Going down the slide head first? I think you know the answer to that one!
Then the same friendly lifeguard did the same quiet routine; this time she tossed us brightly colored, weighted rings. This challenge was a tough one. The water refraction added to Elizabeth's dire depth perception, and she could barely see the rings when they sank to the bottom. Before going underwater to retrieve them she searched the general area with her feet. When we suggested that this was cheating, she told us firmly, "It's not wrong--it's different." She's right. We taught her that ourselves. Shame on us!
Of course, we didn't need to be told a third time about pool aids. The goggles and nose clips really helped! And when Elizabeth realized the buoyancy from the water wings was not assisting her in her dives, she began diving with only one of them on!
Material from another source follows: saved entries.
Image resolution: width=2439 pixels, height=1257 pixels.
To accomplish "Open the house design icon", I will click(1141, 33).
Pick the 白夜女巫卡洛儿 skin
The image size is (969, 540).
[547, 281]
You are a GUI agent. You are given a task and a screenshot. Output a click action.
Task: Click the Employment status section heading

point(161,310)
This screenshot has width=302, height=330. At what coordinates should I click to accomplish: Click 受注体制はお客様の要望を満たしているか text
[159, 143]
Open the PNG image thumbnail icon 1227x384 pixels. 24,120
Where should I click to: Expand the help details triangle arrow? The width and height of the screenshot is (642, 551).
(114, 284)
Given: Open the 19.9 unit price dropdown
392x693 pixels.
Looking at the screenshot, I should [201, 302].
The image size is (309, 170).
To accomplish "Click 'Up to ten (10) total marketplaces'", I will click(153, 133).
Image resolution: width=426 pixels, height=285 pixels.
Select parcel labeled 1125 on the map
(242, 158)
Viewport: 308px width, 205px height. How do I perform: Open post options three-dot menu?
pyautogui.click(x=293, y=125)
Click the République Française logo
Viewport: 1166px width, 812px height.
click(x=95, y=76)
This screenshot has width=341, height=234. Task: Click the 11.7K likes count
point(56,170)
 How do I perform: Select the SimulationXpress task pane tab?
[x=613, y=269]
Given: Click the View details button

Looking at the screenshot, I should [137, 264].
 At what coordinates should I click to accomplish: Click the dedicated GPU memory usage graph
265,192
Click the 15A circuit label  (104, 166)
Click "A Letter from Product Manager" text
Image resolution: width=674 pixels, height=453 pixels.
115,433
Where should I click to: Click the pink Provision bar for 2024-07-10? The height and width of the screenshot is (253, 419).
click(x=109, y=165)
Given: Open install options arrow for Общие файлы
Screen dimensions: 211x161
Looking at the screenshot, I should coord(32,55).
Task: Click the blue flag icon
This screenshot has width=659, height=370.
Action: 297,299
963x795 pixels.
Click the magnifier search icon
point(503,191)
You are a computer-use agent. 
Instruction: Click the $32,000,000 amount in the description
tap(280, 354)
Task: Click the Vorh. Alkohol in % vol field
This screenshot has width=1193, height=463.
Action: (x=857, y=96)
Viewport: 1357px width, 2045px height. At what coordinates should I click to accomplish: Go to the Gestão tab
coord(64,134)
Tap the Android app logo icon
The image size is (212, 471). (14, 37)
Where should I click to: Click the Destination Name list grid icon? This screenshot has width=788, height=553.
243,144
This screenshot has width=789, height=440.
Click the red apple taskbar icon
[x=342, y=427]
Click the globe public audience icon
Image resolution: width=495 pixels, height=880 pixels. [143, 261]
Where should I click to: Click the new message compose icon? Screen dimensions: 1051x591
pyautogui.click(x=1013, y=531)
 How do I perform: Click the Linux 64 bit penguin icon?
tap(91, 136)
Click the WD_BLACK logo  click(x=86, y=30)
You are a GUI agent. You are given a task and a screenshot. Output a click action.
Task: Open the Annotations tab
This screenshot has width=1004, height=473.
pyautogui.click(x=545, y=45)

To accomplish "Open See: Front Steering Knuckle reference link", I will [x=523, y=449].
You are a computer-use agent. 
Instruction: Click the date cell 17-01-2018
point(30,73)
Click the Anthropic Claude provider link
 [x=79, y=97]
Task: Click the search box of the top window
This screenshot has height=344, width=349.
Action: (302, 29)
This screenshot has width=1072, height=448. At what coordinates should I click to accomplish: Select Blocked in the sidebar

Our daughter has albinism and is legally blind. She also has photophobia; sunlight glancing off water at random angles is painful for her. At the pool she had to adapt to an entirely new space and new set of rules. She accepted the distorted sound quality and the vulnerability she felt being wet and walking on a tiled floor.
Elizabeth has developed her own brand of stroke--flap, flap, kick, kick, kick, splash, laugh, spit out pool water, and repeat! She has a lifetime to learn classic moves.
She has even managed to categorize all this as fun--isn't that outrageous!
This story is not about Elizabeth's blindness or her intellect or any of the thousand other things that we, the parents of blind and visually impaired children, adapt to every hour of the day. This story is about my selfish and unstoppable pride in my child, who sets her own goals, meets them by her own timetable and standards, and judges herself as a person of worth. My daughter is the bravest person I know.
I am writing this for her.
My partner and I are both relieved that for the time being Elizabeth has no idea of the worlds this will open up for her--scuba diving, Air and Sea Rescue, Olympic sports, lifeguarding--to name but a few.
We intend to leave all that till she's six!